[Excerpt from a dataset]
● ● ● ●
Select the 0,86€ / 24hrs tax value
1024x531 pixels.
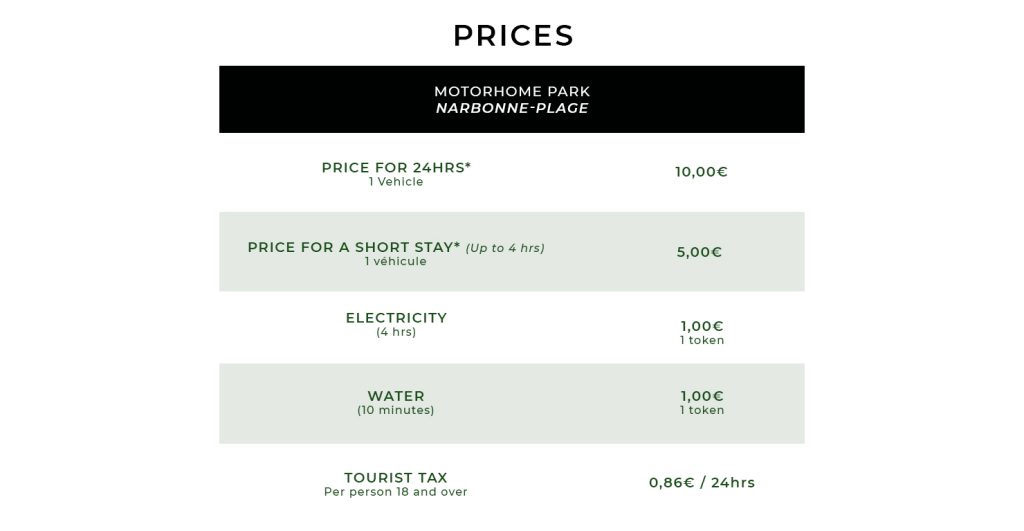click(702, 483)
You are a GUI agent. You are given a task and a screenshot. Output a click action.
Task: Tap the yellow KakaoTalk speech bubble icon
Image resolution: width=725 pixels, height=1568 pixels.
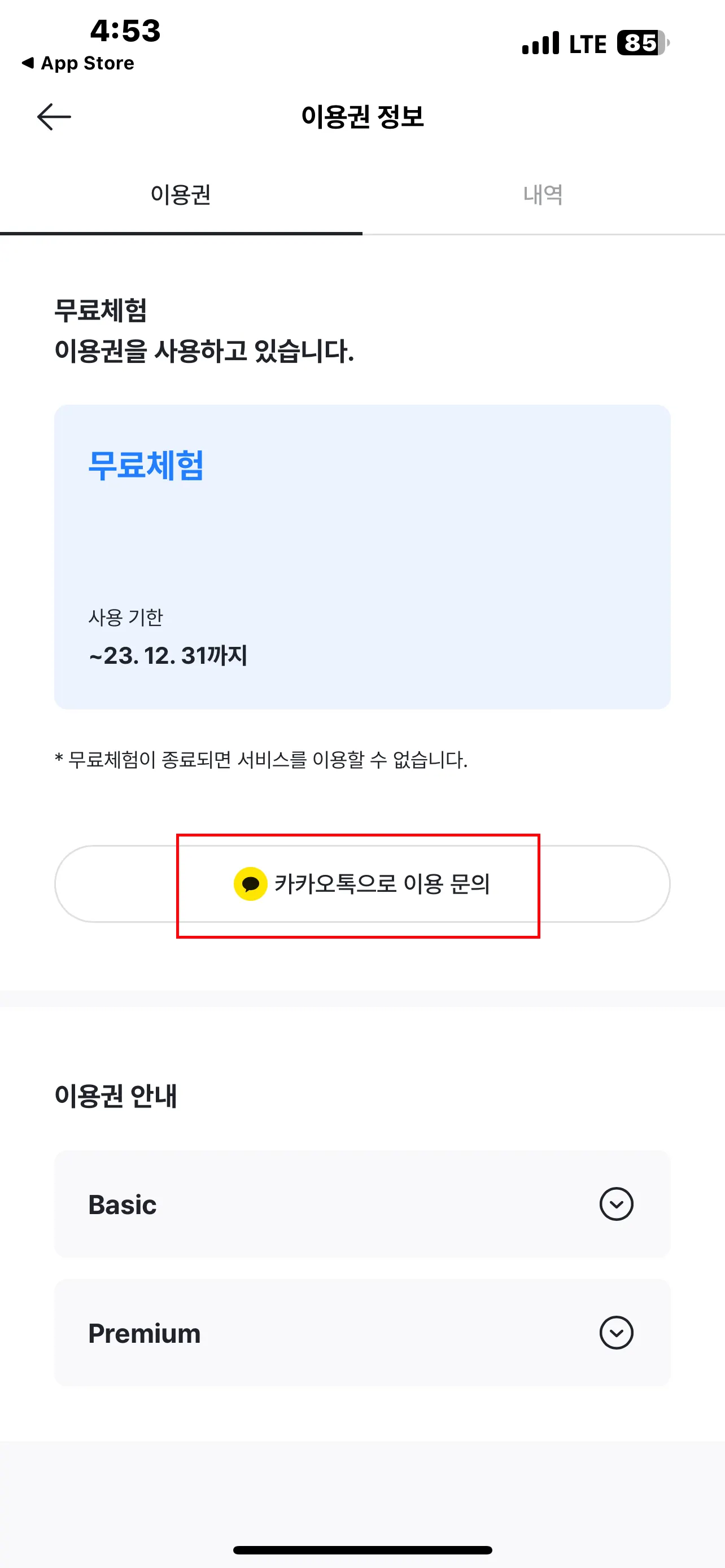click(x=251, y=884)
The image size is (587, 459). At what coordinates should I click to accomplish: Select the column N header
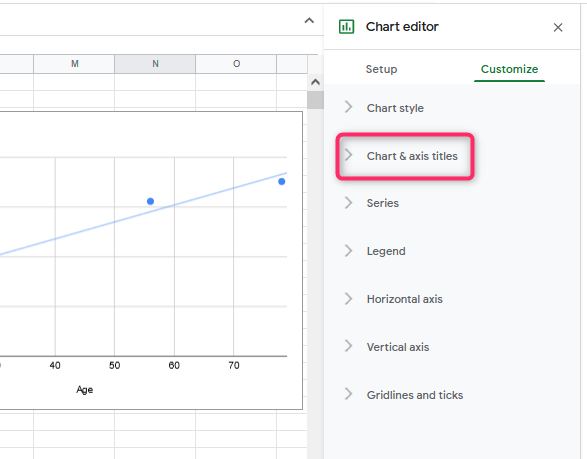tap(155, 64)
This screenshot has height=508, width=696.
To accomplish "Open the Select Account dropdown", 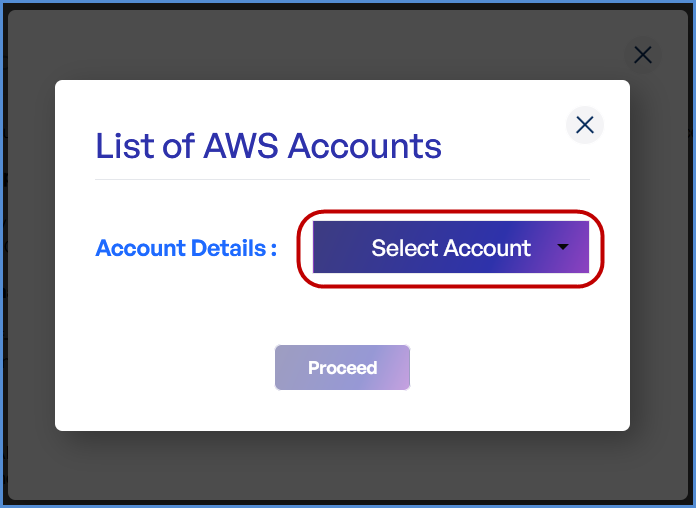I will pyautogui.click(x=450, y=248).
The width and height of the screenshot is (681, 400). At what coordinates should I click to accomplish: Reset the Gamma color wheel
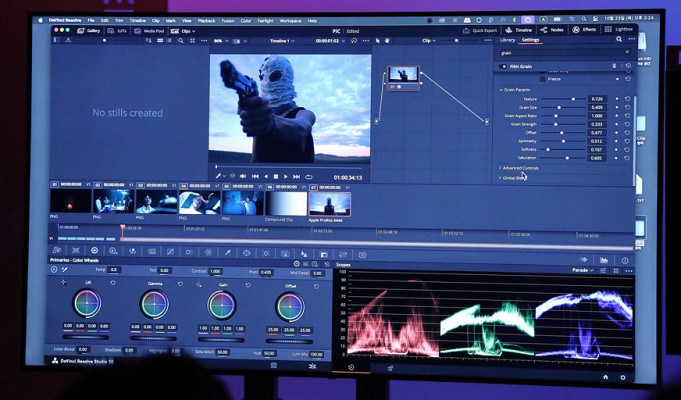(180, 283)
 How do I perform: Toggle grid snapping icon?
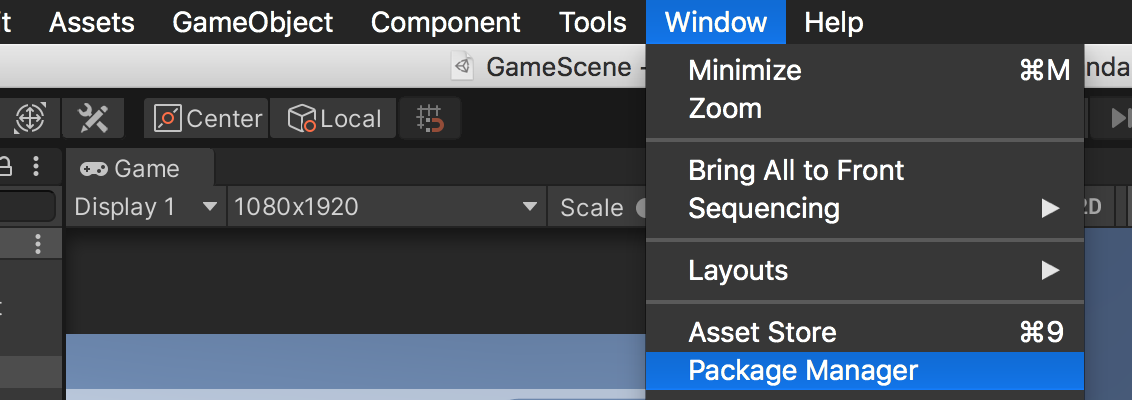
● ● ● ●
## The problem
Starting at the beginning of the data and ending with the line that contains "tap(155, 64)", rewrite every line in full, multiplying each coordinate in the answers by 1.5 and rounding to whole numbers with halves rounded up. Leave the pictures out.

## Solution to this exercise
Select the 0,86€ / 24hrs tax value
1024x531 pixels.
click(1053, 725)
You are a GUI agent. You are given a task and a screenshot. Output a click action.
Task: Tap the yellow KakaoTalk speech bubble icon
Image resolution: width=725 pixels, height=1568 pixels.
click(x=377, y=1326)
The image size is (587, 459). At what coordinates should I click to accomplish: Select the column N header
tap(233, 96)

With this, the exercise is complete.